» **WORK ORDER**
Continue the article on what an injury claim is worth, picking up after its last sentence.

» **SOURCE EXTRACT**
What is the value of your claim?
It’s not a simple question to answer because there are so many moving parts involved in determining this. To truly understand the value of your claim, here’s what we need to know:
- What is your diagnosis? Do you have a soft-tissue injury? Do you have a herniated disc resulting in nerve impingement? Do you have a psychological injury in addition to your physical injuries?
- Are your injuries permanent or likely to improve with time? Have you suffered with your injury two months or 3 years? Is surgery required? Will your injuries resolve fully with surgery?
- How do your injuries impact your ability to function? Do your injuries affect regular daily living? Can you brush your hair and teeth? Can you put your socks on? Can you clean a bathtub, vacuum, drive a car? If you can do these activities, can you perform them pain free?
- What were you like before the injury? Were you physically active before the injury? Did you hike every other weekend or go to the gym 4 times per week, but now you’re struggling with long walks? Perhaps you are retired, and love to sew, are you no longer able to enjoy your hobby?
Understand loss of earning capacity
If you’re off work for days weeks, months, years, that value is often easy to calculate, but there are also more nuanced ways to value your loss of earning capacity after an injury. The following fact patterns illustrate how each person must be evaluated differently and compensation for future loss of earnings will be assessed differently.
- A 45 year old that has been at their job for 10-15 years and plans on retiring there. They return on a graduated return 1-2 months post accident and have no problems once they successfully complete their return to work.
- A 45 year old that has been at their job for 10-15 years and plans on retiring there. They return on a graduated return 1-2 months post accident, but they can only work 4 days per week because of headaches related to the accident.
- A 22 year old that is taking 5 courses at the time of the accident, but has to drop courses as a result of their injuries and graduates 2-3 years later than planned. Perhaps the injuries are such that he/she contemplated grad school, but could not do so because of the injuries? Perhaps they will be able to work full-time in their chosen profession, but management is unlikely due to the nature of their injuries (e.g. Bill can still become a teacher, but it is unlikely he will have the stamina to put in what is required to be a principal.)

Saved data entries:

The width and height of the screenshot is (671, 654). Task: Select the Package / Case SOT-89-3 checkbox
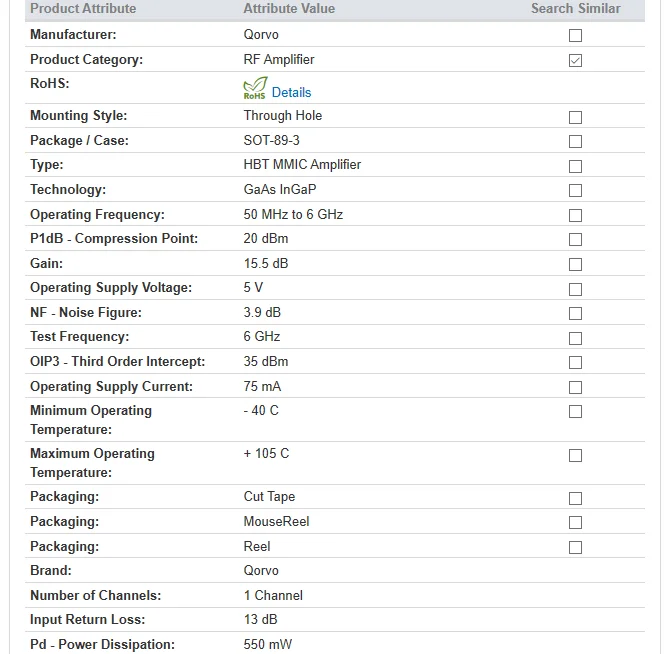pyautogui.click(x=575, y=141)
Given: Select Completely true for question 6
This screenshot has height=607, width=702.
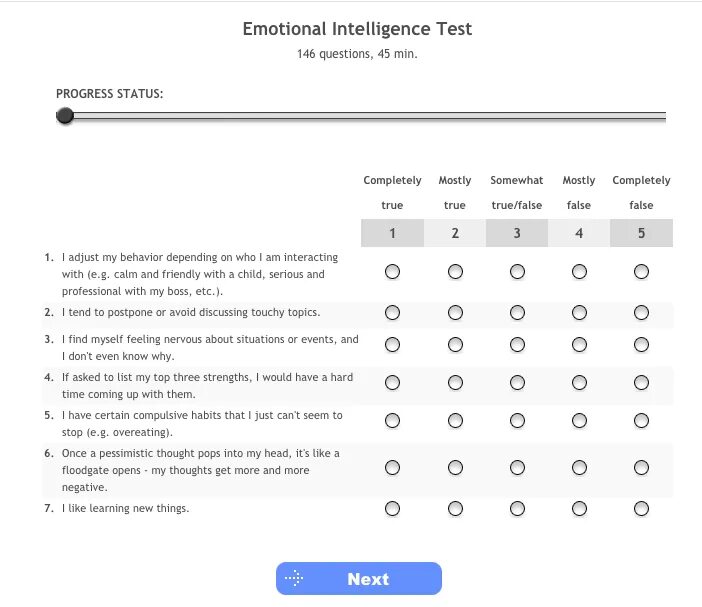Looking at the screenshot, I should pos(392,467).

...

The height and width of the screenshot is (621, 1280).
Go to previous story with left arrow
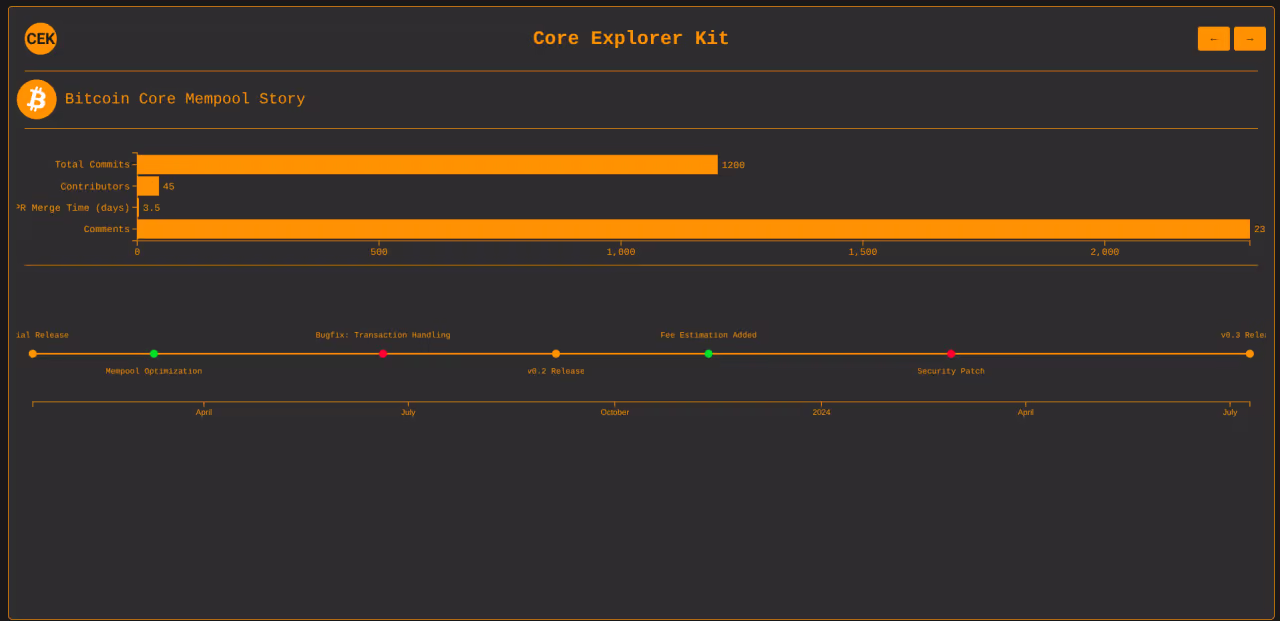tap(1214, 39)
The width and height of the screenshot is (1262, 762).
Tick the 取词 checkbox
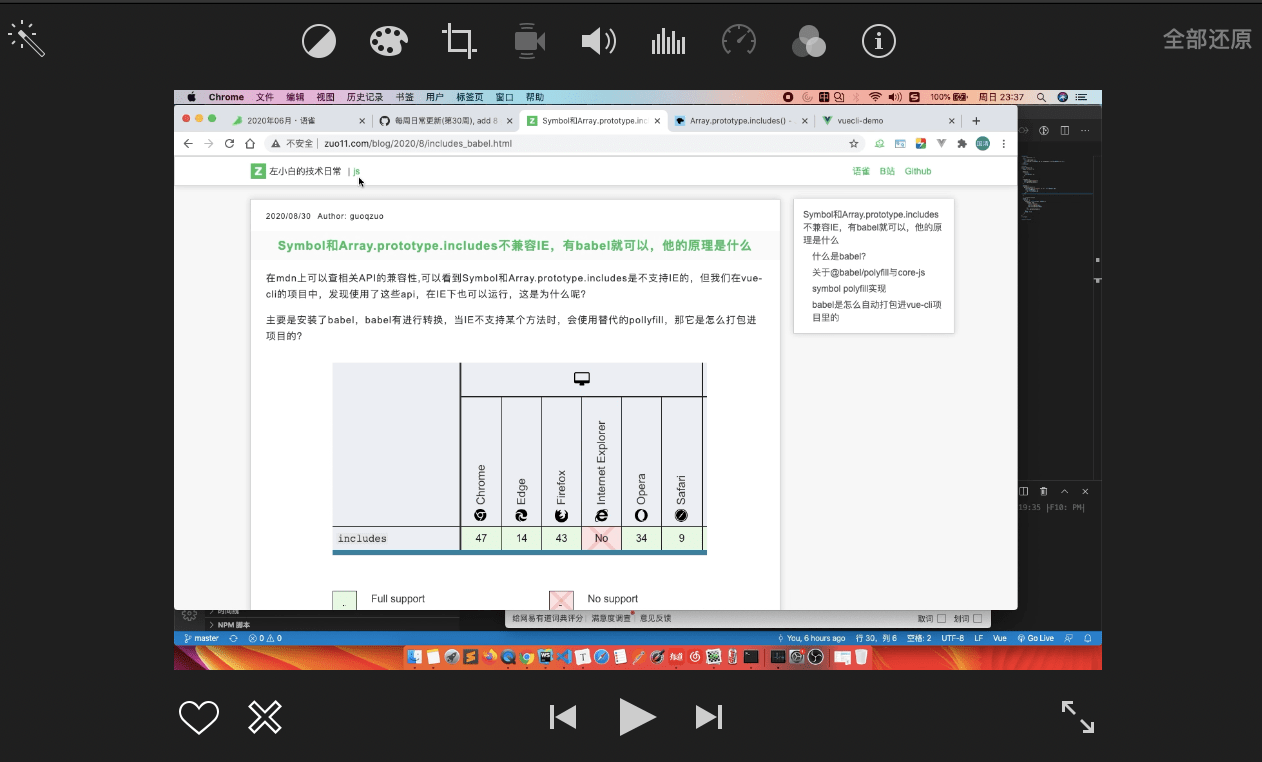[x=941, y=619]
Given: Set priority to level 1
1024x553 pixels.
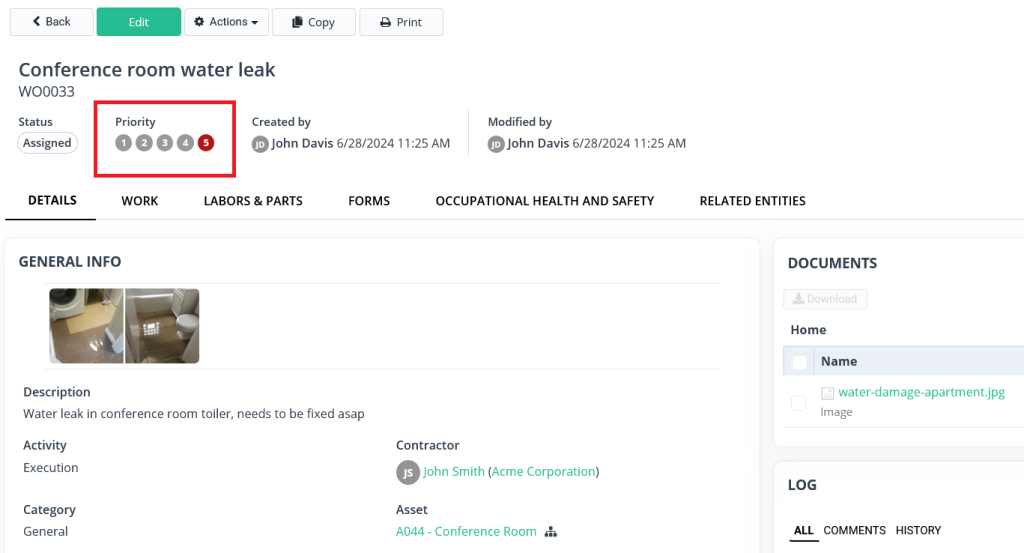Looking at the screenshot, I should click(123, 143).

---

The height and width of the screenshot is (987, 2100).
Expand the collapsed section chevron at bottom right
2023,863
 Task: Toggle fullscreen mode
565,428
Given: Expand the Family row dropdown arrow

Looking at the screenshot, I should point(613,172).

» **RESPONSE**
- A 30 year old labourer that has to change occupations as a result of injuries. He/ she has a high IQ and did well in high school. He/She may obtain a job with better pay or less pay. Perhaps they do obtain a more sedentary job where the pay is better, but what if the job is less stable than their former job? They now no longer have the capacity to fall back on their labouring experience as they have a rotator cuff tear or a herniated disc in their back.
- A 50-55 year old labourer that has to change occupations as a result of injuries. He/ she has learning disabilities and has a grade 8 level of education. He/she has only ever worked in labouring jobs.
- A nurse/ teacher that has soft tissue injuries that result in him/her working 3-4 days per week rather than 5 days
- A nurse/ teacher that has soft tissue injuries, but she is able to return to work
- A 50 year old nurse/ teacher that returns to work full-time following an Accident, but his/ her back/ neck injury will eventually require surgery.
- A 30 year old nurse/ teacher that returns to work part-time following an Accident and his/ her back/ neck injury will eventually require surgery.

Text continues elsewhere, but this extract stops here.